OMPRESS-ETIOPÍA (9-04-21) El misionero comboniano Juan González Núñez felicita la Pascua desde el Vicariato Apostólico de Hawassa, del que el Papa Francisco le nombró administrador en septiembre del año pasado. Una vida de misión entre los sidamo, los gumuz y otras etnias de este gran país, que tanto sufre.

“Felices Pascuas os deseo también a vosotros, aunque un poco deslucidas por todas las restricciones. Aquí este año la Pascua es el 2 de mayo, así que estamos todavía en la mitad de los rigores cuaresmales. Yo llevo seis meses en el nuevo cargo y, aunque, gracias a Dios, no han surgido conflictos o dificultades particulares, el trabajo es realmente complicado para mi edad, fuerzas y capacidades. Otros me están ayudando y llevando el peso mayor. Yo más bien ‘represento’. Y eso se me da bastante bien, por lo que estoy sereno y optimista.

Mi salud se ha restablecido totalmente tras los achaques del mes de diciembre. Incluso mi vista se ha estabilizado en un nivel aceptable, aunque ya ni soñar en conducir coche o moto. Me siento de nuevo con ánimos para la ‘refriega’. Si el Señor ha querido ponerme aquí, pienso que sus planes tendrá y yo los acepto en la fe. Eso trato de hacer en la oración de cada día.

Etiopía sigue con sus grandes conflictos étnicos, en especial en Tigray, del que ahora vamos enterándonos de lo terrible que fue y está siendo, y en nuestro querido Gumuz, donde siguen produciéndose muertes en una situación totalmente caótica. La misión de Gublak, que yo inicié hace diez años, está cerrada desde hace tres meses. Hasta ahora la habían respetado, pero ahora la han forzado y expoliado, no sé hasta qué grado, pero me puedo imaginar que habrán dejado los muros. En la misión contigua de Gilgel Beles, no han podido salir a los poblados en todo este tiempo. Todos los programas pastorales están parados y las escuelas cerradas.
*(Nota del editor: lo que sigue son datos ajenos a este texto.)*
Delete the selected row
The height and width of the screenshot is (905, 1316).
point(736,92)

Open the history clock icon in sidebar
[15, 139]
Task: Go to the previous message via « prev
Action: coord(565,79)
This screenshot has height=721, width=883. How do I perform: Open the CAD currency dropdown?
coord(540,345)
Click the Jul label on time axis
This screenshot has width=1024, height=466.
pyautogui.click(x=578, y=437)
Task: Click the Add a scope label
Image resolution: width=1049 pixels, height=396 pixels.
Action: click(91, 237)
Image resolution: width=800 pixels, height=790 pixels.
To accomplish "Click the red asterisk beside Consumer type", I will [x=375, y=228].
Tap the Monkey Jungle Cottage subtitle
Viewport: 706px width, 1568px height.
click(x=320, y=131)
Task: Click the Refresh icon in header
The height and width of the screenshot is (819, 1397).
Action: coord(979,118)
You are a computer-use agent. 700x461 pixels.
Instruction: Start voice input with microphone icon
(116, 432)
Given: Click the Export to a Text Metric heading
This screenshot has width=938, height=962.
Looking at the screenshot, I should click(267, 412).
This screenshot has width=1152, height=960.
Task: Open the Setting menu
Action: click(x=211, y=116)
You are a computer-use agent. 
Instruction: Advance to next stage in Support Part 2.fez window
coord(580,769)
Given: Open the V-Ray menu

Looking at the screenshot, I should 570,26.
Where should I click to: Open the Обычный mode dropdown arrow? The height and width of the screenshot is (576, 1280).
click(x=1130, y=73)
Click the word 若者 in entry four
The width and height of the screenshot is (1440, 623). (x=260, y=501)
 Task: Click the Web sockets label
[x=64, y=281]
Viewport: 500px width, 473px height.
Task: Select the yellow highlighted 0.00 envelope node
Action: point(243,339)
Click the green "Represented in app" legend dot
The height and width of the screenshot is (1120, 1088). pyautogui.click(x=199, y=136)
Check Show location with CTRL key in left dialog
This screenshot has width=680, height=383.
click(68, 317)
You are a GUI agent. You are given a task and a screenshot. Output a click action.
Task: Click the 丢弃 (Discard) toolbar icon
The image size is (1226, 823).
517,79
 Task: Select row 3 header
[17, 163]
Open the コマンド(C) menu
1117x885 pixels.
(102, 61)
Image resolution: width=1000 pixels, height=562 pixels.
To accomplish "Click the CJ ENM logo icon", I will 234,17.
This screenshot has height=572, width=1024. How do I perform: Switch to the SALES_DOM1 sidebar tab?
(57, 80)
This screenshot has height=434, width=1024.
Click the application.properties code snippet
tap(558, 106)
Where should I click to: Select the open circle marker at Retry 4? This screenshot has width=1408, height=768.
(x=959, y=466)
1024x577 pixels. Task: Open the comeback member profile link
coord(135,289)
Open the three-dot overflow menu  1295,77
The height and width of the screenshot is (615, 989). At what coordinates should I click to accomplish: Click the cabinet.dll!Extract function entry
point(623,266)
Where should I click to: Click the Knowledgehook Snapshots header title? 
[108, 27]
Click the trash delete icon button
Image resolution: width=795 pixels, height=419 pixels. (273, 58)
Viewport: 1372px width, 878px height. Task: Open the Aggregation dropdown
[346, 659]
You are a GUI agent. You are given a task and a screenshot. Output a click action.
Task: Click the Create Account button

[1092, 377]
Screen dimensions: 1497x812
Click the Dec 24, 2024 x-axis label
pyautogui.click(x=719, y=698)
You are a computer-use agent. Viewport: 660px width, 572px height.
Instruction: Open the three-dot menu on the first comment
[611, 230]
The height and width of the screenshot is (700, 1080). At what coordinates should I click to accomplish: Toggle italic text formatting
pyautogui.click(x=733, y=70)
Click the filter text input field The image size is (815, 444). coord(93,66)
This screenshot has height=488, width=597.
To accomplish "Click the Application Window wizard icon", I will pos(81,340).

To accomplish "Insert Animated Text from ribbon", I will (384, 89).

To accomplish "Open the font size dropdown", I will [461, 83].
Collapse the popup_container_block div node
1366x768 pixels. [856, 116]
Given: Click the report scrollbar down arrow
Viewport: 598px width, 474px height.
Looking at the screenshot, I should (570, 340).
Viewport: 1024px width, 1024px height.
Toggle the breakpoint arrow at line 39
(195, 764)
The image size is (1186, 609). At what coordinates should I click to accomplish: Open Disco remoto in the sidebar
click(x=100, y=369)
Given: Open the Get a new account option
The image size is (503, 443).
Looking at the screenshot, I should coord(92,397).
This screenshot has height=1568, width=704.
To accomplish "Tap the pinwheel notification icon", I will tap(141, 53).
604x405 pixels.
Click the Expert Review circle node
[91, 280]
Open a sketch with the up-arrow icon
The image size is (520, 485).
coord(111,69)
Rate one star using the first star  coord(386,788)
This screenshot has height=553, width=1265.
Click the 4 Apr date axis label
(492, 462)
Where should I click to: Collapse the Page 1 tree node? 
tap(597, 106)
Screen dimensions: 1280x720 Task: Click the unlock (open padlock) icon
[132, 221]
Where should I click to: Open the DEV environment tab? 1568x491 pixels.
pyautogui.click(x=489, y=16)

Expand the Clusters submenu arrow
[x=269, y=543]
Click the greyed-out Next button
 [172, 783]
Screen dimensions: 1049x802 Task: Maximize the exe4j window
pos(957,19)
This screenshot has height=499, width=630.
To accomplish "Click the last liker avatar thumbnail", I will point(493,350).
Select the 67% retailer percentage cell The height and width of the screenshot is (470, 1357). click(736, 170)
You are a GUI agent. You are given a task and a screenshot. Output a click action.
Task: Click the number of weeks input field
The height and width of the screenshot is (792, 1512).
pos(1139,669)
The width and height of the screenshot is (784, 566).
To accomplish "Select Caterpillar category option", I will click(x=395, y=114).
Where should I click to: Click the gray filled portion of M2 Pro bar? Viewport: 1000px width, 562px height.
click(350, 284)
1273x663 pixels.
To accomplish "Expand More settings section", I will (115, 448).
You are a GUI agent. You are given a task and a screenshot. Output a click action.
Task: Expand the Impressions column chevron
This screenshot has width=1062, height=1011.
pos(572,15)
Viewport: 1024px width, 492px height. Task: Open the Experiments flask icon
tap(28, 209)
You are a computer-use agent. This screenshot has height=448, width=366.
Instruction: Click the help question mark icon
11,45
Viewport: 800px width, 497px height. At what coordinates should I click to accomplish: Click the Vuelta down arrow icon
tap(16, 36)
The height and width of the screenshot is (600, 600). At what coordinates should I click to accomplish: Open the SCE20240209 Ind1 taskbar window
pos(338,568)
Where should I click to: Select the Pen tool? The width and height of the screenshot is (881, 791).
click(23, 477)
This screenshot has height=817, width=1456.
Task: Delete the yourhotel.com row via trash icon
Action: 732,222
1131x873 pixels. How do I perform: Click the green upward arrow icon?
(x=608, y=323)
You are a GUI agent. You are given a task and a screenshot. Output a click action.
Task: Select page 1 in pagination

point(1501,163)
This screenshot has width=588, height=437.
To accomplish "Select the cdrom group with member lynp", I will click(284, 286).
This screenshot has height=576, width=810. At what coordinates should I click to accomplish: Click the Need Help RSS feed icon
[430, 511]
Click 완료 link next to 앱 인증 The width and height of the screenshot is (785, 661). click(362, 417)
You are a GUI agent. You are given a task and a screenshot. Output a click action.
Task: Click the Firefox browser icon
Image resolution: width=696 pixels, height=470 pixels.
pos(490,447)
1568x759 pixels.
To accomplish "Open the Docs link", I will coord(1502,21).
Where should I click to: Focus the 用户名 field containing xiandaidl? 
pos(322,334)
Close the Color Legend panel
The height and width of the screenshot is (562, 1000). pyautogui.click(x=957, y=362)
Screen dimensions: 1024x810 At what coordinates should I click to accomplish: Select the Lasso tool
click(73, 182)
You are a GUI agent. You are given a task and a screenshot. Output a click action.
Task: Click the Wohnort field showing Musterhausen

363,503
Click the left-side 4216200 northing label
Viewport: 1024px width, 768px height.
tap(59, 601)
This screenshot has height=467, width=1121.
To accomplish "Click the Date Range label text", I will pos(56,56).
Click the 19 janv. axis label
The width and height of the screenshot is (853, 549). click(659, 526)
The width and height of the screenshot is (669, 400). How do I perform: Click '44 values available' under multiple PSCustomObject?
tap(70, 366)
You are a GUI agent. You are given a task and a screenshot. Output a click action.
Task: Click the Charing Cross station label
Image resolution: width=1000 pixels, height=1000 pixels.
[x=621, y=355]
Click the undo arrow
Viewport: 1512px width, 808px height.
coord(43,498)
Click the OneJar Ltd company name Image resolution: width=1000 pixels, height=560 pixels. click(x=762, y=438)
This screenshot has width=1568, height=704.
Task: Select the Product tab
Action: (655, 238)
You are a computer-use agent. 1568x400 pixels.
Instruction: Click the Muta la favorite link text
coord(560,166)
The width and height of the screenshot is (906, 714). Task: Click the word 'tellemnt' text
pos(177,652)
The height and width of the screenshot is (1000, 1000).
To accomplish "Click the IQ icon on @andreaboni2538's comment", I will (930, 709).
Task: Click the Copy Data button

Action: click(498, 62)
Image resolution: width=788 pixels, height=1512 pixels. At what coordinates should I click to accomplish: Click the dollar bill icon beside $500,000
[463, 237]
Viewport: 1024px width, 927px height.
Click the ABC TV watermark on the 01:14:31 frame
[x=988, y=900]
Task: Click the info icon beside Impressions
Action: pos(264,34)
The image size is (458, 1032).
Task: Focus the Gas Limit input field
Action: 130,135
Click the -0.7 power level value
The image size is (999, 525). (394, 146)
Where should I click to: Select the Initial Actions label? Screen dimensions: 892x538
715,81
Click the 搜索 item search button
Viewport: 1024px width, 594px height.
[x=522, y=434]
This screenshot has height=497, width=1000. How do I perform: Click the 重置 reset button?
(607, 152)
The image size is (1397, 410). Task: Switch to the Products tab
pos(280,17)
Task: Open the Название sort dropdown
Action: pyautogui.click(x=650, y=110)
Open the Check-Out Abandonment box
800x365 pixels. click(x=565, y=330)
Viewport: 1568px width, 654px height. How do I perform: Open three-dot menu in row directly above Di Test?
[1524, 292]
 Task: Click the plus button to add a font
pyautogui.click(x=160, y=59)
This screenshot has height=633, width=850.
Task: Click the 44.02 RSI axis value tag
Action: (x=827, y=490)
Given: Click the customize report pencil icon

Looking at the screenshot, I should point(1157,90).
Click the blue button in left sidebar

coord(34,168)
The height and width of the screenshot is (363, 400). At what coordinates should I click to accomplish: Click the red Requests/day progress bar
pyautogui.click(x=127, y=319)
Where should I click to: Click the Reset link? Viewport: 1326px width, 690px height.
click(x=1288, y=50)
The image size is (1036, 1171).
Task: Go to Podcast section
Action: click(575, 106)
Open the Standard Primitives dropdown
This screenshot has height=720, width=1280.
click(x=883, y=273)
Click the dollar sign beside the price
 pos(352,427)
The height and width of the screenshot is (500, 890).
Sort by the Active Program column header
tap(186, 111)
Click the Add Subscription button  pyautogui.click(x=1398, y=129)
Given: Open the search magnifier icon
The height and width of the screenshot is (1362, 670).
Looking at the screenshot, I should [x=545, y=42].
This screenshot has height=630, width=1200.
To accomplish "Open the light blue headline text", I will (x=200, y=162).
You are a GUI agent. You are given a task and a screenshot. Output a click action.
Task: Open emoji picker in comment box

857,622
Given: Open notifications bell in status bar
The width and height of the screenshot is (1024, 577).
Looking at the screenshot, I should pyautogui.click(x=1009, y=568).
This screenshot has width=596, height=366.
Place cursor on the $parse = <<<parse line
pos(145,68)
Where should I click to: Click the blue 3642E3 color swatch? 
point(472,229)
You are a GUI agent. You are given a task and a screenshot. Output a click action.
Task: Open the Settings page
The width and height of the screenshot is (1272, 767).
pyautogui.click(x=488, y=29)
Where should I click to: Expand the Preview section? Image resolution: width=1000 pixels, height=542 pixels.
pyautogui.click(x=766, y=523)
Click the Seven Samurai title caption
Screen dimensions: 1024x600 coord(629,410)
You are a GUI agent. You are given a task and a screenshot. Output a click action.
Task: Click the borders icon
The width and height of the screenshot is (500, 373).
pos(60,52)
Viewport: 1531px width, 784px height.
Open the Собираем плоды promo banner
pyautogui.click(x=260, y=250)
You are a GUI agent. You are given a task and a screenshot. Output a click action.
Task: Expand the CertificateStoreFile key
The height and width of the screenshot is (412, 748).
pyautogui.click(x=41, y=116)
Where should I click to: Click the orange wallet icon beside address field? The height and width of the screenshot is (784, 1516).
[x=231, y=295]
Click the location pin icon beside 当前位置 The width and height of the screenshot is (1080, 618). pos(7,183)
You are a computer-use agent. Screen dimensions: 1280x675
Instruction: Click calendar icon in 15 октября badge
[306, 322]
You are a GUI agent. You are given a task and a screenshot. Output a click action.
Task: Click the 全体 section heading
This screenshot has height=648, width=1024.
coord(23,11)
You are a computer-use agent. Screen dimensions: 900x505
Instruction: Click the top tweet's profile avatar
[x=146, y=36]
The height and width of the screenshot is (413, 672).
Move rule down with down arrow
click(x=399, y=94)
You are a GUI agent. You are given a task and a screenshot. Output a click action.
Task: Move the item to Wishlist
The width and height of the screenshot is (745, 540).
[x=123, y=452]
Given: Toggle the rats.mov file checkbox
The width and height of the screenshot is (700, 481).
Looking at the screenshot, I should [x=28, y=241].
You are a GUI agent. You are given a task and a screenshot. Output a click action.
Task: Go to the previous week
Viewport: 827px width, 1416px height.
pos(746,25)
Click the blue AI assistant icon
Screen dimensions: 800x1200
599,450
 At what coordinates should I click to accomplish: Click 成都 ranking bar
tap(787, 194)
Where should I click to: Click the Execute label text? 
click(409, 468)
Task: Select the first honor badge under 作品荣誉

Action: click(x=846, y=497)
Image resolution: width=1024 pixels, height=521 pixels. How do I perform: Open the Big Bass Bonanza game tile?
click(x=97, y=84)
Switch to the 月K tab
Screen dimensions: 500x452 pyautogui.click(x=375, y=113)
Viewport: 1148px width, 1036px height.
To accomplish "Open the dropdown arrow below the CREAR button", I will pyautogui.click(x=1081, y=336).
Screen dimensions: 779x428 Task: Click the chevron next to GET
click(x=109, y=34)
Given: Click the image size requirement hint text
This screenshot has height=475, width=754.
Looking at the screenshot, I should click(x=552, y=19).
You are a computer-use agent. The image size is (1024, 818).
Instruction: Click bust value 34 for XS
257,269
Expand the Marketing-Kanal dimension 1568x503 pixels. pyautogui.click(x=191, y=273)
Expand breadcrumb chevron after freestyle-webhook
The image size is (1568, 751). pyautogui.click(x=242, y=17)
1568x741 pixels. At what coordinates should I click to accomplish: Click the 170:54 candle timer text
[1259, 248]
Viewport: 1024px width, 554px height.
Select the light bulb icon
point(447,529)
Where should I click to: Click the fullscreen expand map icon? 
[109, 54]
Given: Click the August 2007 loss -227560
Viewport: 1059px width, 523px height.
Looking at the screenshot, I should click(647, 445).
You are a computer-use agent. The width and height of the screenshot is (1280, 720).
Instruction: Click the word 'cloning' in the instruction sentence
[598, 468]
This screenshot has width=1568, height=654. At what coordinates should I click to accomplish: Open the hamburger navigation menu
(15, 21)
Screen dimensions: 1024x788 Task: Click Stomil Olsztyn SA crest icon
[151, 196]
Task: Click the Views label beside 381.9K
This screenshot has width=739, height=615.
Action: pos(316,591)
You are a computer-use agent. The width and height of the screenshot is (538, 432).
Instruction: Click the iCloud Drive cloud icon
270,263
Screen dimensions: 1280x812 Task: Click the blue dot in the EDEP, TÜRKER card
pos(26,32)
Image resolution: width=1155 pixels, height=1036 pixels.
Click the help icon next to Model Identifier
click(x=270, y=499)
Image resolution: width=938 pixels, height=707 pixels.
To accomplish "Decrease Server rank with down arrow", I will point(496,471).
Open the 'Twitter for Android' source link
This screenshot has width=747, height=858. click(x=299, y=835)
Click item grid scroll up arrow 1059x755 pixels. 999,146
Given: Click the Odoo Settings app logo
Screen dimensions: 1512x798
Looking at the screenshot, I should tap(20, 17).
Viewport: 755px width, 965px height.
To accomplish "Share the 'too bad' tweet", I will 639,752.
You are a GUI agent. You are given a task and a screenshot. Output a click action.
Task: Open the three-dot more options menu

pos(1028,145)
También el coronavirus sigue extendiéndose, especialmente aquí en la ciudad de Hawassa. Estamos alarmados en estos últimos días, pues hasta ahora hacíamos vida normal y, de pronto, todo cambió. De los combonianos, tenemos en este momento con el virus 6 padres y 5 postulantes, gracias a Dios sin mayores complicaciones. También aquí han llegado las vacunas y hoy mismo nos hemos vacunado los combonianos y combonianas de Hawassa. Espero que ahí las cosas vayan mejorando con las vacunas y que, en todo caso, el Covid no se atreva con vosotros. Recordándonos mutuamente en la oración”.